• Texto de lectura
────────────────

Veamos. Porque si tal cosa encerrara algo inconfesable igual al señor Abascal le habría pasado por alto la pertinaz presencia de su ídolo, como le sucede al anciano del chiste de la farola. Tan espinosa cuestión suscita la sospecha y convendría echar mano de una ciencia tan procelosa como la hermenéutica a cuyas plantas se rinden los más conspicuos exégetas que quieren pertrecharse del agudo escalpelo epistemo-metodológico que les permita llegar al fondo de sus interpretaciones para descubrir las realidades más abstrusas, sepultadas bajo la epidermis del texto —sea este literario o fílmico— y que, por semejante razón, entrarán de lleno en el discutible terreno de lo alegórico. Ya nos aleccionaba Dilthey cuando escribía: “El fin último del proceder hermenéutico es comprender al autor mejor de lo que él se ha comprendido a sí mismo. Una proposición que es consecuencia necesaria de la doctrina de la creación inconsciente”. ¡La sola idea le pone a uno los pelos como escarpias!

────────────────

• Objetivo 1
Según la cita de Dilthey en el texto de lectura, ¿cuál es el fin último del proceder hermenéutico?

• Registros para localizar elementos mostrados

────────────────

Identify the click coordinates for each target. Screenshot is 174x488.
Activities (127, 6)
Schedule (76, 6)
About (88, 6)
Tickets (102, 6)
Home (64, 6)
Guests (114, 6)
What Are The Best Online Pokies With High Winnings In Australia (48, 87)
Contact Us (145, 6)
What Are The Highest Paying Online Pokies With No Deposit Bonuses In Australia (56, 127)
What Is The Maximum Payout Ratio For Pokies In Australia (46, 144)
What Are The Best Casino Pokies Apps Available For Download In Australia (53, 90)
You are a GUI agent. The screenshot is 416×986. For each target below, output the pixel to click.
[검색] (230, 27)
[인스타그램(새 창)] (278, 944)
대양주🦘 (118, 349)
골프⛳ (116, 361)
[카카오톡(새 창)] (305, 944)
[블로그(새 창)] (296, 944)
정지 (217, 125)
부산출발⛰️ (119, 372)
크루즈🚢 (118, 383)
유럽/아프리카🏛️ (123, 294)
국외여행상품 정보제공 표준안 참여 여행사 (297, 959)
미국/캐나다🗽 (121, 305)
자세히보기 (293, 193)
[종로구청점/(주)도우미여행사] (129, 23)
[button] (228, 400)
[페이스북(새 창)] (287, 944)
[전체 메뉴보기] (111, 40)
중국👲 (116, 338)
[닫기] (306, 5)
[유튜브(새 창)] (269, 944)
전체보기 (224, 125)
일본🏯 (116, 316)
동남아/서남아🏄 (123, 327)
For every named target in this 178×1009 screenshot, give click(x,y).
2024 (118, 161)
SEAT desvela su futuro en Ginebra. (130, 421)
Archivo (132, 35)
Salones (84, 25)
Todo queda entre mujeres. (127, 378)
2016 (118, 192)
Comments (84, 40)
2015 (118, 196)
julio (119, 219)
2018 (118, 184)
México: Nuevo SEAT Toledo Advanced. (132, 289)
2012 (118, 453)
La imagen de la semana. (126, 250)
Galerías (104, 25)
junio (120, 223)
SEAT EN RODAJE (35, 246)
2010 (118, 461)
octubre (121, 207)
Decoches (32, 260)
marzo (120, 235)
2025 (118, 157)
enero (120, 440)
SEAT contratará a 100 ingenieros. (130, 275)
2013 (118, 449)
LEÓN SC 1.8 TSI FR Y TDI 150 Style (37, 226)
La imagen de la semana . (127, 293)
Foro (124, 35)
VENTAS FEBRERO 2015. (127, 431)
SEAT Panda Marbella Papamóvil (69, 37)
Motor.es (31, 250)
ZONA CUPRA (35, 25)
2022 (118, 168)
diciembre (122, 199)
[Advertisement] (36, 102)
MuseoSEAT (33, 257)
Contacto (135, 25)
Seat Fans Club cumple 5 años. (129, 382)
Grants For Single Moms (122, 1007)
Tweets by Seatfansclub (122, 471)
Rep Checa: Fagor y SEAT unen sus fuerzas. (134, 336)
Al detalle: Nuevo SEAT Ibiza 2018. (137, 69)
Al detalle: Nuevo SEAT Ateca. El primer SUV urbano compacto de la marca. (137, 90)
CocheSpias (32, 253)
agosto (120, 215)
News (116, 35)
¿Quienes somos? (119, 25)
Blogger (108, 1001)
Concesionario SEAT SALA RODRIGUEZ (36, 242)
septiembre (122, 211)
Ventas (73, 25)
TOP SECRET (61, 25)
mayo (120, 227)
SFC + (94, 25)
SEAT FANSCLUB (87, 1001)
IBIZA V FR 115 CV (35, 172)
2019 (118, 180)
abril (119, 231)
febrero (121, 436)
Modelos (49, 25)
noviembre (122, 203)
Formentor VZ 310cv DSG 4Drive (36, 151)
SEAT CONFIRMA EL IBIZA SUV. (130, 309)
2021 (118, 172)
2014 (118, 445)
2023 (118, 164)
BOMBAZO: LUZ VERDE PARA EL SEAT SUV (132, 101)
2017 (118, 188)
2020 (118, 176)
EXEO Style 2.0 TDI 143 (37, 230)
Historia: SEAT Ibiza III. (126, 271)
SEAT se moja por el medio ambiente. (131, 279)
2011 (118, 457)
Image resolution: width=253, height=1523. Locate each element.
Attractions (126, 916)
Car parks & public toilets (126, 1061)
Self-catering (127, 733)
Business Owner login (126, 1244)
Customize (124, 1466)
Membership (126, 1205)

────────────────

• Objetivo 2
Devuelve como una lista JSON de cadenas los registros desde su comienzo hasta la línea que contiene "미국/캐나다🗽 (121, 305)", incluida, con una cadena por línea y sin líneas en blanco.

• Respuesta esperada 1
Comprender al autor mejor de lo que él se ha comprendido a sí mismo.

• Respuesta esperada 2
[
  "Identify the click coordinates for each target. Screenshot is 174x488.",
  "Activities (127, 6)",
  "Schedule (76, 6)",
  "About (88, 6)",
  "Tickets (102, 6)",
  "Home (64, 6)",
  "Guests (114, 6)",
  "What Are The Best Online Pokies With High Winnings In Australia (48, 87)",
  "Contact Us (145, 6)",
  "What Are The Highest Paying Online Pokies With No Deposit Bonuses In Australia (56, 127)",
  "What Is The Maximum Payout Ratio For Pokies In Australia (46, 144)",
  "What Are The Best Casino Pokies Apps Available For Download In Australia (53, 90)",
  "You are a GUI agent. The screenshot is 416×986. For each target below, output the pixel to click.",
  "[검색] (230, 27)",
  "[인스타그램(새 창)] (278, 944)",
  "대양주🦘 (118, 349)",
  "골프⛳ (116, 361)",
  "[카카오톡(새 창)] (305, 944)",
  "[블로그(새 창)] (296, 944)",
  "정지 (217, 125)",
  "부산출발⛰️ (119, 372)",
  "크루즈🚢 (118, 383)",
  "유럽/아프리카🏛️ (123, 294)",
  "국외여행상품 정보제공 표준안 참여 여행사 (297, 959)",
  "미국/캐나다🗽 (121, 305)"
]